NATO's Senior Civilian Representative in Afghanistan looks forward to 2013 and beyond
This year marks a milestone in Afghanistan – the final areas marked for security transition will be handed over to Afghan lead. The transition process itself will run until the end of 2014.
But progress in Afghanistan will not just depend on security. NATO's Senior Civilian Representative in the country, Ambassador Maurits Jochems, says he recognises the fear many Afghans express that they are being abandoned. But he stresses that long-term commitment from the international community will remain past the 2014 mark.
The transition period really means that the Afghan political leaders, Afghans in general are in the lead in their own country.
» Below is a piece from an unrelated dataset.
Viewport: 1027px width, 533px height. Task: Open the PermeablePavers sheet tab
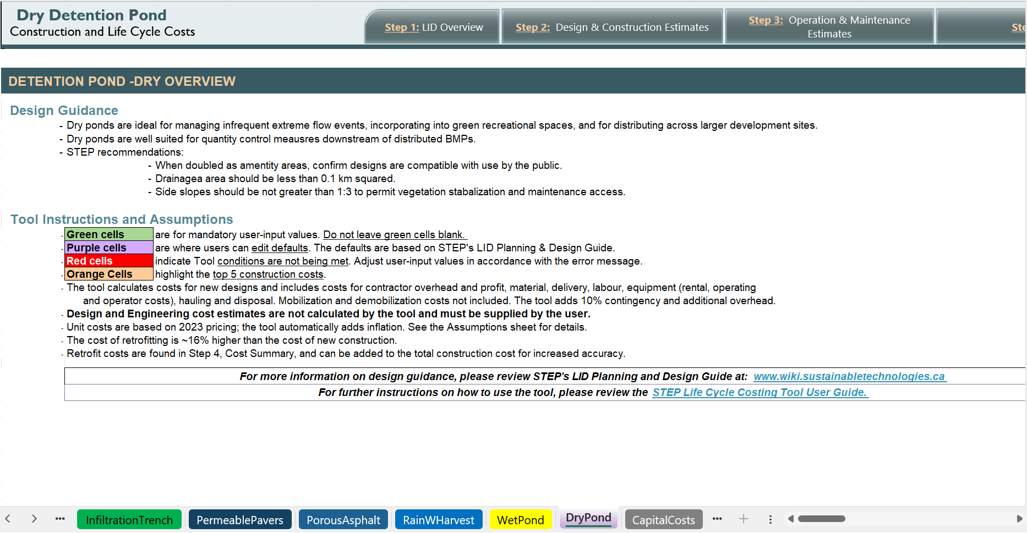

That's how it should be, so in that sense, the international community has to let go. That said, Afghanistan still needs support,” he told the NATO Channel in a recent interview.
Ambassador Jochems is no stranger to Afghanistan. He previously served as NATO’s interim Senior Civilian Representative in Afghanistan in 2008, which, like this year, was the prelude to presidential elections. He says the upcoming elections, in which current President Karzai cannot be re-elected, will be more important than the security transition.
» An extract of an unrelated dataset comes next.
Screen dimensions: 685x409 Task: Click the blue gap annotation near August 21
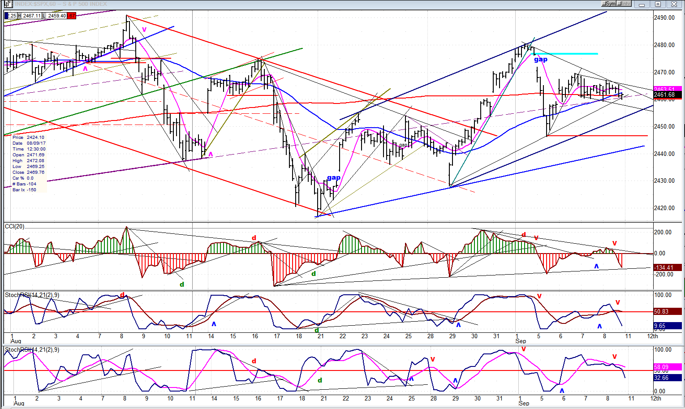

“This is one of the litmus tests for the political transition. It's really up to the Afghan leaders, both in the government, but also outside of the government, to give confidence to the Afghan population that the political transition will lead to a peaceful outcome.”
There is still more work to be done in terms of improving Afghans' everyday lives, says Ambassador Jochems, but it's important not to forget what's been achieved in the last decade.
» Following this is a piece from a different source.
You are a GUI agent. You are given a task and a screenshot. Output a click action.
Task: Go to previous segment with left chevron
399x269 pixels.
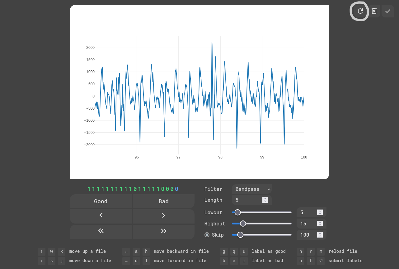[x=101, y=215]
“There's still a lot to be done in the government providing basic services. But that said, in the past ten years a lot has been accomplished. I mean, eight million students are now going to school, of which three million are girls. Health services are now accessible, I think, to 85 per cent of the population within an hour of where they live. So, all these are accomplishments, which we should not forget.”
Enduring support for Afghanistan also has a figure to back it up. Some 16 billion US dollars were pledged at the Tokyo conference for the four years following 2014. While there are conditions for that support, Ambassador Jochems says Afghanistan will never stand alone.
“In terms of governance, things like, for example, corruption should be tackled better. And also on the human rights score, for example, the position of women is being looked at by the international community as one of the conditions to be fulfilled by the Afghan government, post 2014. Afghanistan should be on its own, but not alone, as they say.”